While I am around the subframe I need to replace the tie rod boots because they are ripped (COMPLETE! What a job to get the inner tie rod off!). And finish rust-proofing and painting the frame rails.

On the inside, I have a full Euro non-A/C center console to install. That will mean removing the radio (maybe a new one?) and reinstalling it in the normal horizontal position (COMPLETE! Center console is installed and looks great!). I need to fix or replace the radio antenna. I need to fix a few pieces of the center console before installing it. And I don’t have any hardware for it (COMPLETE! Hardware was sourced from Lowe’s and it looks great). At the same time I need to fix the heater controls because the temp and the vent knobs don’t move. I’m hoping I don’t break anything. And I want to check the hazard light switch because they are a known to be problematic (I bought a backup to have).   

how I want my interior to look

I don’t have the ECU mounted. It’s just dangling on the floor (COMPLETE! Mounted to the firewall. The glovebox closes too. Need to tidy up some other interior pieces and I’ll be ready). I want to try the Ostrich emulator so I can make tuning changes on the fly. And I have to recalibrate the wideband O2 sensor in the Spring (COMPLETE).

Lastly, I need to modify my battery hold-down tray so the Optima battery fits in it.
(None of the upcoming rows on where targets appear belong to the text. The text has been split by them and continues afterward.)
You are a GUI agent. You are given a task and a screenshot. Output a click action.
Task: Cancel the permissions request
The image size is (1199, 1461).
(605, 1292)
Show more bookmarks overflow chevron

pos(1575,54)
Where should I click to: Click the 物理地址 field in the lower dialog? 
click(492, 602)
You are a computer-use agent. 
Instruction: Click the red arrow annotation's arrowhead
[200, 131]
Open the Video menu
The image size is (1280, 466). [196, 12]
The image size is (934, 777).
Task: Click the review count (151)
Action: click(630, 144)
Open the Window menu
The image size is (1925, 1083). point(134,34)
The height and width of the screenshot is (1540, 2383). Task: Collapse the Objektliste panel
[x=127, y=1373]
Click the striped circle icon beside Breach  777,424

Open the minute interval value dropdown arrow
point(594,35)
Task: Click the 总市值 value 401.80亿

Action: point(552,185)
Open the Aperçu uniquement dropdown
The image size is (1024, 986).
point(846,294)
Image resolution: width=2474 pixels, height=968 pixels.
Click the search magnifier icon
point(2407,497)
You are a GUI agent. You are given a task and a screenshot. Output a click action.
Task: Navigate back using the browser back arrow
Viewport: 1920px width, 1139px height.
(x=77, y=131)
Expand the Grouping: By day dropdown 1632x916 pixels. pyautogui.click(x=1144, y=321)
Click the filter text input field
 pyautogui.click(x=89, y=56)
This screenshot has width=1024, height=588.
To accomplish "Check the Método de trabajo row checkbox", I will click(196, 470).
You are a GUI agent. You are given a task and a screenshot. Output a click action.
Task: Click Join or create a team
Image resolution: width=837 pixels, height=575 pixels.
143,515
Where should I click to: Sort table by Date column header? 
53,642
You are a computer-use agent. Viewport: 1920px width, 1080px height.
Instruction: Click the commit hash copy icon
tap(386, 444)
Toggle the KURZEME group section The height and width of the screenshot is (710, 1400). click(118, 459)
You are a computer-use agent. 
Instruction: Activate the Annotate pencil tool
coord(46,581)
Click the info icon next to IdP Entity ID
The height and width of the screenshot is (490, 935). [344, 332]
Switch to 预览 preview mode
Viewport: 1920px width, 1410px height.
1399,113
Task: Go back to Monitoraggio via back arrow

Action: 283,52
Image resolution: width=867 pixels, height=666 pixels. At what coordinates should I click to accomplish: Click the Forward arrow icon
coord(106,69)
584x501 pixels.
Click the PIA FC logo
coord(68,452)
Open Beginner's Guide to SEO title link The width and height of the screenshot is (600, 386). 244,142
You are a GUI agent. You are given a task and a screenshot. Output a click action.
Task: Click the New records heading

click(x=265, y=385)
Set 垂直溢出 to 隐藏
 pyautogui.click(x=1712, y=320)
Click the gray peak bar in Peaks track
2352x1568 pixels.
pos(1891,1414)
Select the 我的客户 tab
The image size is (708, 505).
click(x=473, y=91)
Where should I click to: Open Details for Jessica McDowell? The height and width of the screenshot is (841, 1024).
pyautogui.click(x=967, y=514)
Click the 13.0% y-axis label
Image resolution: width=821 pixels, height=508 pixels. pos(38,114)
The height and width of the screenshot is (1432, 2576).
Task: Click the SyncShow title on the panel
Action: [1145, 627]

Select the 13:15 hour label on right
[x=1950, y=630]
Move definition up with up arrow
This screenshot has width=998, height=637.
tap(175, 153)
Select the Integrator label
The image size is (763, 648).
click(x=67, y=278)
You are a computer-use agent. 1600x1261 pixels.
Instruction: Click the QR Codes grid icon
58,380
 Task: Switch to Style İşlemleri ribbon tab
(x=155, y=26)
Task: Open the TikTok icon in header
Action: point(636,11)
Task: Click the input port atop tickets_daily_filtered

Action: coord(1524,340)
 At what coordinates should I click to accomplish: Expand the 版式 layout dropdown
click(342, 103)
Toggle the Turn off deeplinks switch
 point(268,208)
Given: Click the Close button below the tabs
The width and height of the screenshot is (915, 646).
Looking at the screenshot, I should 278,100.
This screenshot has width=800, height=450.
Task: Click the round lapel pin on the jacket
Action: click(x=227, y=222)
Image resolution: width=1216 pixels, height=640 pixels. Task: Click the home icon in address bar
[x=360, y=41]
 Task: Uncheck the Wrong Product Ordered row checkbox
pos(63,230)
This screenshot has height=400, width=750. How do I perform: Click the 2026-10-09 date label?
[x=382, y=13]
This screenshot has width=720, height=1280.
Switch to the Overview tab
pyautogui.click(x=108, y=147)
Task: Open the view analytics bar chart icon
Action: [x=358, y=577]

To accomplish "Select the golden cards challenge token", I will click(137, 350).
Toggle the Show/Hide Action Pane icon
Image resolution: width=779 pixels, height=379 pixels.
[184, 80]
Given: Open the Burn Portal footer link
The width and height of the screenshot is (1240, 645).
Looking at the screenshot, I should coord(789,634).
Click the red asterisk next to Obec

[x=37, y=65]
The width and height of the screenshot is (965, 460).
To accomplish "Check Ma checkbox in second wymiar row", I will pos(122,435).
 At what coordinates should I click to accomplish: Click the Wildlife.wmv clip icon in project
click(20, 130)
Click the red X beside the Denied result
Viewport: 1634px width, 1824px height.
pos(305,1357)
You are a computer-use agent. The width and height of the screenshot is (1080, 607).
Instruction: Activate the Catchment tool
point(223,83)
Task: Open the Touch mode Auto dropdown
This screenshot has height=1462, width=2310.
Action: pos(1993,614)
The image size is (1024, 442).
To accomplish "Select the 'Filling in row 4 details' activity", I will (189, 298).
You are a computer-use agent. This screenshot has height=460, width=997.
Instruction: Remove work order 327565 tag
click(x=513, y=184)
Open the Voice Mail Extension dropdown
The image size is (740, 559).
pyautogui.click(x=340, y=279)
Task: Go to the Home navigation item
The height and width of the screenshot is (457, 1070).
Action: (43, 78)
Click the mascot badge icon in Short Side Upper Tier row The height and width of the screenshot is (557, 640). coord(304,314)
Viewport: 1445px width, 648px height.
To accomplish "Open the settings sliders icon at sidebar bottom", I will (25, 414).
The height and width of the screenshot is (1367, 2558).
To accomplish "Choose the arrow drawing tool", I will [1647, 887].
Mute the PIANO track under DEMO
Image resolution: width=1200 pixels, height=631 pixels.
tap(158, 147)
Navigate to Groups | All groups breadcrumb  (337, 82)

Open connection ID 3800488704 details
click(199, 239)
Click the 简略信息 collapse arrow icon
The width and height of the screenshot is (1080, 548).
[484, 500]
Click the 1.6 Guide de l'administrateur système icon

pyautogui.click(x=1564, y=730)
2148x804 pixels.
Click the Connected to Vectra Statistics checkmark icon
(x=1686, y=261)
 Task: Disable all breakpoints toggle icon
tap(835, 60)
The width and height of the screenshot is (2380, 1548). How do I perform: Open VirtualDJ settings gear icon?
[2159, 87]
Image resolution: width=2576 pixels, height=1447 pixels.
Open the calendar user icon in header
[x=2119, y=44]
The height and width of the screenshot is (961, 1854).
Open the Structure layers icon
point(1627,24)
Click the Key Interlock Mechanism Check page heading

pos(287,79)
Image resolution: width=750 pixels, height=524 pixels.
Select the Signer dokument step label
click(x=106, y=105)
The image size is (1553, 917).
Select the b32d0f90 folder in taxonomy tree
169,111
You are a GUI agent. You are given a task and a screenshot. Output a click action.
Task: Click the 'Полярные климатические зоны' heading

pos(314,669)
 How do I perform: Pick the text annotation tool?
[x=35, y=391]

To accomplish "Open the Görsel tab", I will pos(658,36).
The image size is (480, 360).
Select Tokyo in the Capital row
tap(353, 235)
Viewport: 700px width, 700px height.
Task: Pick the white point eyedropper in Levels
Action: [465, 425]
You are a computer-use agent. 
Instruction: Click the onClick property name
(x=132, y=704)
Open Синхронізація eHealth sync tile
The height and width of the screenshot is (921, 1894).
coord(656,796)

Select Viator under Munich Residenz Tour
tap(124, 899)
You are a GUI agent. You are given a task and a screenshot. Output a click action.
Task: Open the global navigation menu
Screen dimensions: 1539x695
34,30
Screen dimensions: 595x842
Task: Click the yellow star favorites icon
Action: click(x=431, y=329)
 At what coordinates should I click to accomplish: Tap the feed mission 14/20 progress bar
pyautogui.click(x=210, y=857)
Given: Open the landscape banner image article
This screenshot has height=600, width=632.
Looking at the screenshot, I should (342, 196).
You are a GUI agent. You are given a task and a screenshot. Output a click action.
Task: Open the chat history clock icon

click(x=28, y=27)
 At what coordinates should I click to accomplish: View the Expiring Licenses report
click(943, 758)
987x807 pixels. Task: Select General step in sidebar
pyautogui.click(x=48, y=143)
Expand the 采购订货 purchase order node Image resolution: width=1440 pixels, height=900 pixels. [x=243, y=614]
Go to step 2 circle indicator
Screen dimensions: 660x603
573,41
It was supposed to fit but Optima must have changed the case and the battery tray manufacturer didn’t come out with a new one. 

  

I also installed new hood and trunk BMW emblems (roundels) and new wheel emblems.

Wow that seems like a lot! I’ll probably go down this list in order rather than pick and choose. But it all needs to be done before I can really start driving the car in 2016.